What do you think clinical guidelines from health care agencies, such as NHLBI, can do to educate health care providers about the pain treatment needs of adult patients with sickle cell disease?

NHLBI clinical guidelines were developed primarily for primary practitioners—not necessarily hematologists (blood specialists), but doctors such as family practitioners, internists, pediatricians, to give them the scope of what is established treatment based on either scientific research or, at least in a few cases, a consensus among experts. The guidelines cover the full gamut of the clinical manifestations of sickle cell and how they should be managed. That includes issues such as ways to deal with central nervous system sickling that can lead to stroke, how to deal with potential renal (kidney) disease, how to deal with potential iron overload, and a whole cadre of potential clinical manifestations. In addition, guidelines cover how practitioners who don’t necessarily treat a lot of patients with sickle cell disease, and therefore would benefit most from these kinds of guidelines, should proceed with the management of SCD.

In certain emergency centers health care providers have made great progress and they’ve done it by, first of all, knowing the patient over time. They’ve created a system that is responsive to the patient. When the same patient with sickle cell comes back again and again for care, care providers get to know them. In addition, even if there’s new staff, the sickle cell patient’s chart reflects the fact that this person has a consistent spectrum of pain because of sickle cell disease.
Therefore, when that patient says they’re having severe pain, they show a track record of having very difficult pain to manage. This immediately removes some of the distrust, because the care provider already knows the subject.
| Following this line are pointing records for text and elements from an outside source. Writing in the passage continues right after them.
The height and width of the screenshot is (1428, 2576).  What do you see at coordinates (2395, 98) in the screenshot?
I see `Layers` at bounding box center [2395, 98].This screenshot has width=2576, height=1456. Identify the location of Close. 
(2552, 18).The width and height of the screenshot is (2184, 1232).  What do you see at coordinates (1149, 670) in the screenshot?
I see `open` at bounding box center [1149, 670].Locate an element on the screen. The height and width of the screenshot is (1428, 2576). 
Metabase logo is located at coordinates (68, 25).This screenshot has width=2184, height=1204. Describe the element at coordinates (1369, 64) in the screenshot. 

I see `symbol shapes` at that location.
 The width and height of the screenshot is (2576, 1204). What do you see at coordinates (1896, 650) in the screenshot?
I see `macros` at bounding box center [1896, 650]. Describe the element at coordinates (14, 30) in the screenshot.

When the care provider is used to managing patients that way, and the person isn’t a new patient, the care provider doesn’t see the SCD patient as someone who is on a lot of medications and trying to get more drugs. The care provider starts with what’s going on with the individual right now that is making the pain break through their usual management, and that’s a whole different paradigm. I think that it’s a system-building project. We’re trying to work on the research side to look at those system changes that some people have implemented and test them to see how effective they are. After that, we have to ask if there are other systemic changes that could be translated to other places where those health care providers may not be as far along in managing a large population of SCD patients.